Studies funded by the National Institute of Mental Health have shown that children who experience inadequate sleep are more vulnerable to developing depression and anxiety disorders in later life.
It makes sense that if a child misses lessons due to absence from school, they’re likely to reach lower levels of attainment than their peers, right? Well, it’s not any different for a child who’s present in class but unable to concentrate and remember what they’ve learnt.
The Sleep Council previously surveyed teachers and were shocked to find out that 24% of those questioned admitted they had resorted to letting very tired children nap in a corner of the class room! Not only do teachers believe that how sleep deprived a child is can affect their performance, scientific studies have widely shown that an inadequate sleep may disrupt the ability to concentrate.
Children with reduced sleep are also more likely to struggle with verbal creativity, problem solving, and they generally score lower on IQ tests.
Although obesity has been reported as a possible influencing factor for ‘the hidden health crisis’, it’s also been reported as one of the negative physical outcomes of a lack of sleep.
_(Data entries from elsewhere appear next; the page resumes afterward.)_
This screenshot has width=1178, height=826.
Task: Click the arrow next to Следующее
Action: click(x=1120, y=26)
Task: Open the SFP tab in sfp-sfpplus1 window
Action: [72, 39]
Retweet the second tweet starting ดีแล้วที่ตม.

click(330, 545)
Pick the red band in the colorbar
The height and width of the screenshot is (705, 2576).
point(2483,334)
Specifically, inadequate or intermittent sleep can have longer-term consequences for children.
Children aged between three and five, who aren’t meeting the recommended 10-12 hours’ sleep per night are at an increased risk of becoming overweight at age seven, according to New Zealand researchers, who followed 244 children between the ages of three and seven. It’s been thought this could be due to having more time to eat and changes to hormones affecting appetite.
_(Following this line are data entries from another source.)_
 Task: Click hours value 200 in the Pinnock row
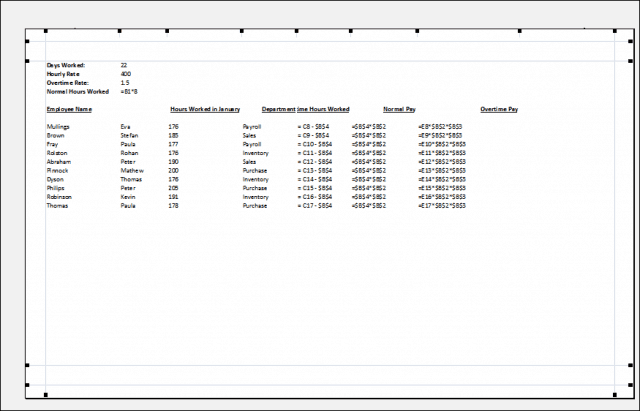(173, 170)
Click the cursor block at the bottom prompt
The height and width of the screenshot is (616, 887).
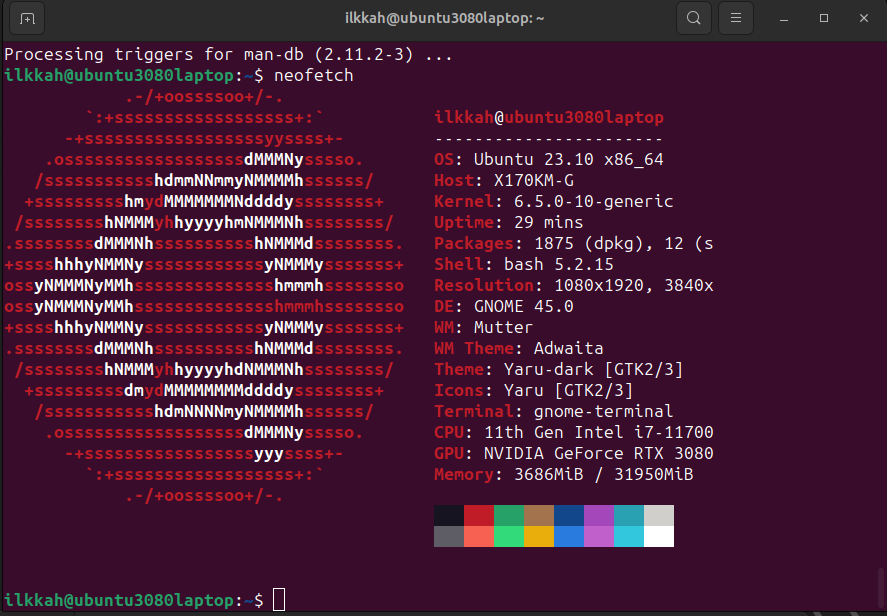[279, 600]
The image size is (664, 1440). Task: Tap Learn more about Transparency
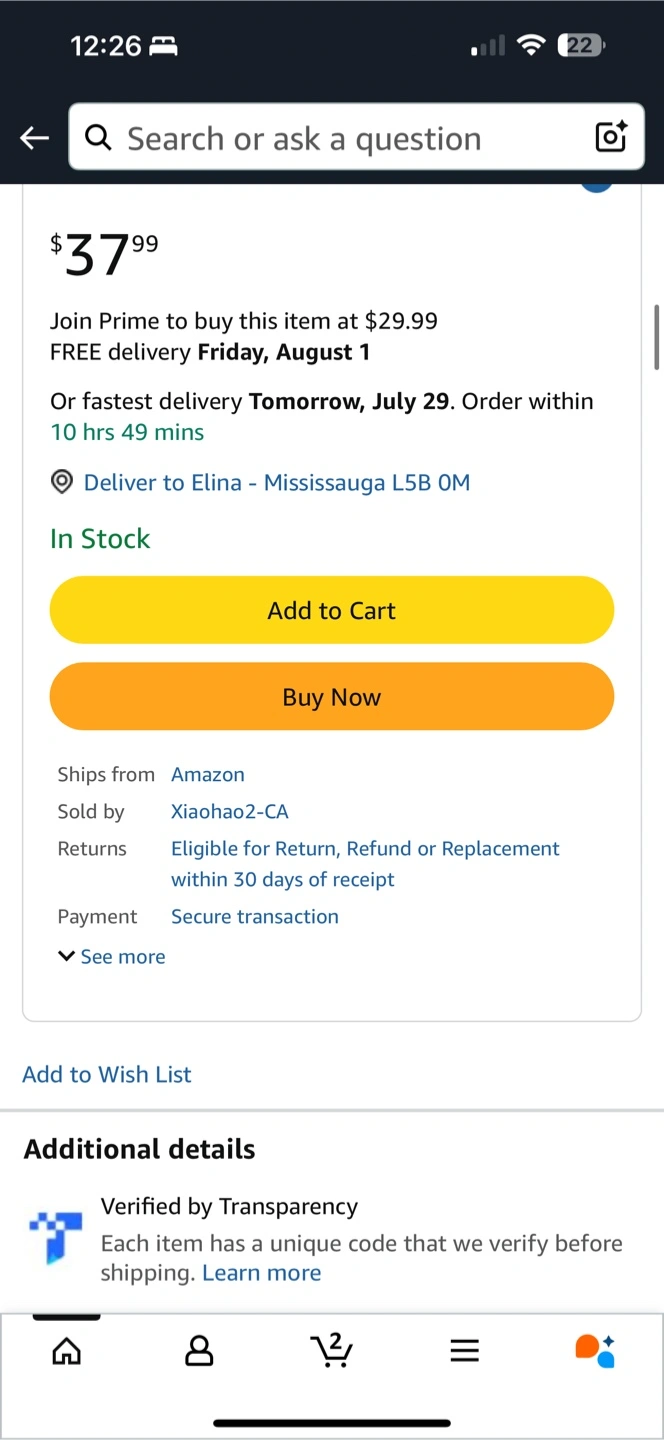coord(262,1273)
The hidden health crisis may be a consequence of modern life. But it’s not good enough. Healthy sleep is critical for children’s psychological and physical wellbeing and it is therefore vital to place an emphasis on good bedtime habits at home, in the communities and in schools.
While trouble sleeping can be a genuine problem for children of all ages, parents can encourage better sleep, in line with recommended durations, through having a good and consistent lead-up and routine around children’s bedtime; this can also be known as ‘sleep hygiene’.
Sleep experts at Room to Grow advise ‘Your child’s sleep environment is incredibly important. Their bedroom should be a space that relaxes them and makes them feel safe and comfortable, in order to promote a restful night’s sleep. It may only take a few tweaks here and there to boost their quality of sleep. Here are a few tips to try and optimise your child’s sleep environment: Firstly, clutter can be an unnecessary distraction, so make sure toys are cleared away in advance of bedtime. Secondly, check if they still find their mattress comfortable; did you know it’s advisable to replace mattresses every 7-10 years? Finally, invest in quality bed linen with moisture-wicking properties such as cotton, silk or linen as these will absorb excess moisture, keeping your child comfortable through the night.’